(Records from a data collection)
= = = = =

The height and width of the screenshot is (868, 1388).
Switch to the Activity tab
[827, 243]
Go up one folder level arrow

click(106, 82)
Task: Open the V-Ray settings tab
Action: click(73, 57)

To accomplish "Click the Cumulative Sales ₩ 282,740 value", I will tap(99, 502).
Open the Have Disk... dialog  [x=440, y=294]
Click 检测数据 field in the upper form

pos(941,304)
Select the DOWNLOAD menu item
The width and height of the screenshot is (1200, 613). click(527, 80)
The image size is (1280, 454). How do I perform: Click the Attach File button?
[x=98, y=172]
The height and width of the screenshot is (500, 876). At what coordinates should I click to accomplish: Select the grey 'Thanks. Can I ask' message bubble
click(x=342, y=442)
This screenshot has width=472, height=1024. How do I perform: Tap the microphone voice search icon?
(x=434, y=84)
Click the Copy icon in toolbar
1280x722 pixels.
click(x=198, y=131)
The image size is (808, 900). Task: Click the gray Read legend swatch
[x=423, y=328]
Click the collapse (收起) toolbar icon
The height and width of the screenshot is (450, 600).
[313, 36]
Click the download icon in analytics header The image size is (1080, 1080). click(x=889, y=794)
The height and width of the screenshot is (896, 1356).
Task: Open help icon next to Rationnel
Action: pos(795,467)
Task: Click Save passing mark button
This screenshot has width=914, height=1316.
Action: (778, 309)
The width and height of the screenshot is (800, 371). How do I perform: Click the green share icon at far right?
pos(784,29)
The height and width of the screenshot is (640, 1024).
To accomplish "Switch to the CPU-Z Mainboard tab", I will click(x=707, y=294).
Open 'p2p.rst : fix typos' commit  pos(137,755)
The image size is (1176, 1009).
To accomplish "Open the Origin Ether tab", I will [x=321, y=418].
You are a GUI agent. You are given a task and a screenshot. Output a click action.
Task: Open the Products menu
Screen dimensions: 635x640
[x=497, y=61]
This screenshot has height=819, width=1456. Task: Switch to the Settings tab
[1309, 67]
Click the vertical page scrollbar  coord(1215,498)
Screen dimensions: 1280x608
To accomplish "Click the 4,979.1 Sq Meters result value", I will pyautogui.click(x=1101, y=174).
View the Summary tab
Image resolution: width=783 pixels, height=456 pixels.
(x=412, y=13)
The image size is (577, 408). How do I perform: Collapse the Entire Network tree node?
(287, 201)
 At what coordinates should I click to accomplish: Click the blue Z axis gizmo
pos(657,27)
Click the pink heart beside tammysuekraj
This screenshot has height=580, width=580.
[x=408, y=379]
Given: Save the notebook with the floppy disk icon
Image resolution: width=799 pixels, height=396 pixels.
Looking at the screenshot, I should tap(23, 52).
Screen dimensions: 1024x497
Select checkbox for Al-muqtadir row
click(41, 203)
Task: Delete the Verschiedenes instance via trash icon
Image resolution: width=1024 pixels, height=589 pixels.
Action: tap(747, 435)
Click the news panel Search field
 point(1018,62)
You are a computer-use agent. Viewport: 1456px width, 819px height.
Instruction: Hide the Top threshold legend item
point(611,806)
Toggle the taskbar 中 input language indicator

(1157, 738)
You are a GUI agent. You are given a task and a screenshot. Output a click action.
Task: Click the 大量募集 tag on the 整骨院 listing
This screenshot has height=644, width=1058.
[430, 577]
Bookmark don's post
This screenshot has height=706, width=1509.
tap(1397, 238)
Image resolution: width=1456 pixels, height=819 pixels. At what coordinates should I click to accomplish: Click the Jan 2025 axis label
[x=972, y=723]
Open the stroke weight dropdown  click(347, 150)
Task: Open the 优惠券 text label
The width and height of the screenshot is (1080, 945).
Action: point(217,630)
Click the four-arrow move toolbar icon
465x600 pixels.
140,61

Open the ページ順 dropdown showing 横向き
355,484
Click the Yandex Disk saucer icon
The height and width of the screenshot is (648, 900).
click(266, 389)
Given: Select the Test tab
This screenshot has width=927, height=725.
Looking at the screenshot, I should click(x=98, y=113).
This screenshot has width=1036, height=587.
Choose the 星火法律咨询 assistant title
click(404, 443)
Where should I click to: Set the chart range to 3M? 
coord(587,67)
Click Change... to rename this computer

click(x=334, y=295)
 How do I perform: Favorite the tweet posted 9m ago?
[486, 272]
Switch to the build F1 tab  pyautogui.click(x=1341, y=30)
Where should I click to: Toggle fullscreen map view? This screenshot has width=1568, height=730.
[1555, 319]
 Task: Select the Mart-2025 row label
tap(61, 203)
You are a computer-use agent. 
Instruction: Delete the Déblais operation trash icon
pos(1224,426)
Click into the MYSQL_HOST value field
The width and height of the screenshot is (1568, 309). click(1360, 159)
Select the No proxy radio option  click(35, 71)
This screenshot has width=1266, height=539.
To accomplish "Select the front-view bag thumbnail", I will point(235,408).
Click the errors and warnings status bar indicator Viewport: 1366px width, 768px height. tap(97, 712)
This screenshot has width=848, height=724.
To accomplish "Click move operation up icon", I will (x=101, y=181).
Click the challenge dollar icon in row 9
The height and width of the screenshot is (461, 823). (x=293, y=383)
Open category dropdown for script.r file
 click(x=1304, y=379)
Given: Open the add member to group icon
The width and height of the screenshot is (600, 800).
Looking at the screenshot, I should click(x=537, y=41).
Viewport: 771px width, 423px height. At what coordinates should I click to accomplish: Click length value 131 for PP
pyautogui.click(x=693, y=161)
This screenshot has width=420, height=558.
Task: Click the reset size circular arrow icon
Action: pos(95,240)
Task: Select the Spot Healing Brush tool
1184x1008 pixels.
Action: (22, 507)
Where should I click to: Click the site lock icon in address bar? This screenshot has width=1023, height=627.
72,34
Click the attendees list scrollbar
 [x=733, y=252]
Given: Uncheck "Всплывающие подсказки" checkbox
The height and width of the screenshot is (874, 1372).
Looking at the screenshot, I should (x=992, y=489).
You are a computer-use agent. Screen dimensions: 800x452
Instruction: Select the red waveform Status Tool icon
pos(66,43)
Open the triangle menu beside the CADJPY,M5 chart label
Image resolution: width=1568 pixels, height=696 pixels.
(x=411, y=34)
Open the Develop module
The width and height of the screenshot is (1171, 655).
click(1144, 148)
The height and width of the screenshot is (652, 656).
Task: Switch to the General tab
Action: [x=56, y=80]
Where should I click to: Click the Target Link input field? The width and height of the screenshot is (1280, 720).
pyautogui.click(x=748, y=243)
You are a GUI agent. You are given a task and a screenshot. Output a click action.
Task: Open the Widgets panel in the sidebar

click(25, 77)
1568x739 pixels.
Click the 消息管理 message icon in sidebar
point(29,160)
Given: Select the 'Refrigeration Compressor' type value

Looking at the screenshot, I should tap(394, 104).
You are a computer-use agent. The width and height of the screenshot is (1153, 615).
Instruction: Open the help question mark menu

= = = = =

### Written exercise
Copy out the whole listing above, line for line, with no changes.

### Finished exercise
The height and width of the screenshot is (868, 1388).
Switch to the Activity tab
[827, 243]
Go up one folder level arrow

click(106, 82)
Task: Open the V-Ray settings tab
Action: click(73, 57)

To accomplish "Click the Cumulative Sales ₩ 282,740 value", I will tap(99, 502).
Open the Have Disk... dialog  [x=440, y=294]
Click 检测数据 field in the upper form

pos(941,304)
Select the DOWNLOAD menu item
The width and height of the screenshot is (1200, 613). click(527, 80)
The image size is (1280, 454). How do I perform: Click the Attach File button?
[x=98, y=172]
The height and width of the screenshot is (500, 876). At what coordinates should I click to accomplish: Select the grey 'Thanks. Can I ask' message bubble
click(x=342, y=442)
This screenshot has width=472, height=1024. How do I perform: Tap the microphone voice search icon?
(x=434, y=84)
Click the Copy icon in toolbar
1280x722 pixels.
click(x=198, y=131)
The image size is (808, 900). Task: Click the gray Read legend swatch
[x=423, y=328]
Click the collapse (收起) toolbar icon
The height and width of the screenshot is (450, 600).
[313, 36]
Click the download icon in analytics header The image size is (1080, 1080). click(x=889, y=794)
The height and width of the screenshot is (896, 1356).
Task: Open help icon next to Rationnel
Action: pos(795,467)
Task: Click Save passing mark button
This screenshot has width=914, height=1316.
Action: (778, 309)
The width and height of the screenshot is (800, 371). How do I perform: Click the green share icon at far right?
pos(784,29)
The height and width of the screenshot is (640, 1024).
To accomplish "Switch to the CPU-Z Mainboard tab", I will click(x=707, y=294).
Open 'p2p.rst : fix typos' commit  pos(137,755)
The image size is (1176, 1009).
To accomplish "Open the Origin Ether tab", I will [x=321, y=418].
You are a GUI agent. You are given a task and a screenshot. Output a click action.
Task: Open the Products menu
Screen dimensions: 635x640
[x=497, y=61]
This screenshot has height=819, width=1456. Task: Switch to the Settings tab
[1309, 67]
Click the vertical page scrollbar  coord(1215,498)
Screen dimensions: 1280x608
To accomplish "Click the 4,979.1 Sq Meters result value", I will pyautogui.click(x=1101, y=174).
View the Summary tab
Image resolution: width=783 pixels, height=456 pixels.
(x=412, y=13)
The image size is (577, 408). How do I perform: Collapse the Entire Network tree node?
(287, 201)
 At what coordinates should I click to accomplish: Click the blue Z axis gizmo
pos(657,27)
Click the pink heart beside tammysuekraj
This screenshot has height=580, width=580.
[x=408, y=379]
Given: Save the notebook with the floppy disk icon
Image resolution: width=799 pixels, height=396 pixels.
Looking at the screenshot, I should tap(23, 52).
Screen dimensions: 1024x497
Select checkbox for Al-muqtadir row
click(41, 203)
Task: Delete the Verschiedenes instance via trash icon
Image resolution: width=1024 pixels, height=589 pixels.
Action: tap(747, 435)
Click the news panel Search field
 point(1018,62)
You are a computer-use agent. Viewport: 1456px width, 819px height.
Instruction: Hide the Top threshold legend item
point(611,806)
Toggle the taskbar 中 input language indicator

(1157, 738)
You are a GUI agent. You are given a task and a screenshot. Output a click action.
Task: Click the 大量募集 tag on the 整骨院 listing
This screenshot has height=644, width=1058.
[430, 577]
Bookmark don's post
This screenshot has height=706, width=1509.
tap(1397, 238)
Image resolution: width=1456 pixels, height=819 pixels. At what coordinates should I click to accomplish: Click the Jan 2025 axis label
[x=972, y=723]
Open the stroke weight dropdown  click(347, 150)
Task: Open the 优惠券 text label
The width and height of the screenshot is (1080, 945).
Action: point(217,630)
Click the four-arrow move toolbar icon
465x600 pixels.
140,61

Open the ページ順 dropdown showing 横向き
355,484
Click the Yandex Disk saucer icon
The height and width of the screenshot is (648, 900).
click(266, 389)
Given: Select the Test tab
This screenshot has width=927, height=725.
Looking at the screenshot, I should click(x=98, y=113).
This screenshot has width=1036, height=587.
Choose the 星火法律咨询 assistant title
click(404, 443)
Where should I click to: Set the chart range to 3M? 
coord(587,67)
Click Change... to rename this computer

click(x=334, y=295)
 How do I perform: Favorite the tweet posted 9m ago?
[486, 272]
Switch to the build F1 tab  pyautogui.click(x=1341, y=30)
Where should I click to: Toggle fullscreen map view? This screenshot has width=1568, height=730.
[1555, 319]
 Task: Select the Mart-2025 row label
tap(61, 203)
You are a computer-use agent. 
Instruction: Delete the Déblais operation trash icon
pos(1224,426)
Click into the MYSQL_HOST value field
The width and height of the screenshot is (1568, 309). click(1360, 159)
Select the No proxy radio option  click(35, 71)
This screenshot has width=1266, height=539.
To accomplish "Select the front-view bag thumbnail", I will point(235,408).
Click the errors and warnings status bar indicator Viewport: 1366px width, 768px height. tap(97, 712)
This screenshot has width=848, height=724.
To accomplish "Click move operation up icon", I will (x=101, y=181).
Click the challenge dollar icon in row 9
The height and width of the screenshot is (461, 823). (x=293, y=383)
Open category dropdown for script.r file
 click(x=1304, y=379)
Given: Open the add member to group icon
The width and height of the screenshot is (600, 800).
Looking at the screenshot, I should click(x=537, y=41).
Viewport: 771px width, 423px height. At what coordinates should I click to accomplish: Click length value 131 for PP
pyautogui.click(x=693, y=161)
This screenshot has width=420, height=558.
Task: Click the reset size circular arrow icon
Action: pos(95,240)
Task: Select the Spot Healing Brush tool
1184x1008 pixels.
Action: (22, 507)
Where should I click to: Click the site lock icon in address bar? This screenshot has width=1023, height=627.
72,34
Click the attendees list scrollbar
 [x=733, y=252]
Given: Uncheck "Всплывающие подсказки" checkbox
The height and width of the screenshot is (874, 1372).
Looking at the screenshot, I should (x=992, y=489).
You are a computer-use agent. Screen dimensions: 800x452
Instruction: Select the red waveform Status Tool icon
pos(66,43)
Open the triangle menu beside the CADJPY,M5 chart label
Image resolution: width=1568 pixels, height=696 pixels.
(x=411, y=34)
Open the Develop module
The width and height of the screenshot is (1171, 655).
click(1144, 148)
The height and width of the screenshot is (652, 656).
Task: Switch to the General tab
Action: [x=56, y=80]
Where should I click to: Click the Target Link input field? The width and height of the screenshot is (1280, 720).
pyautogui.click(x=748, y=243)
You are a GUI agent. You are given a task and a screenshot. Output a click action.
Task: Open the Widgets panel in the sidebar

click(25, 77)
1568x739 pixels.
Click the 消息管理 message icon in sidebar
point(29,160)
Given: Select the 'Refrigeration Compressor' type value

Looking at the screenshot, I should tap(394, 104).
You are a computer-use agent. The width and height of the screenshot is (1153, 615).
Instruction: Open the help question mark menu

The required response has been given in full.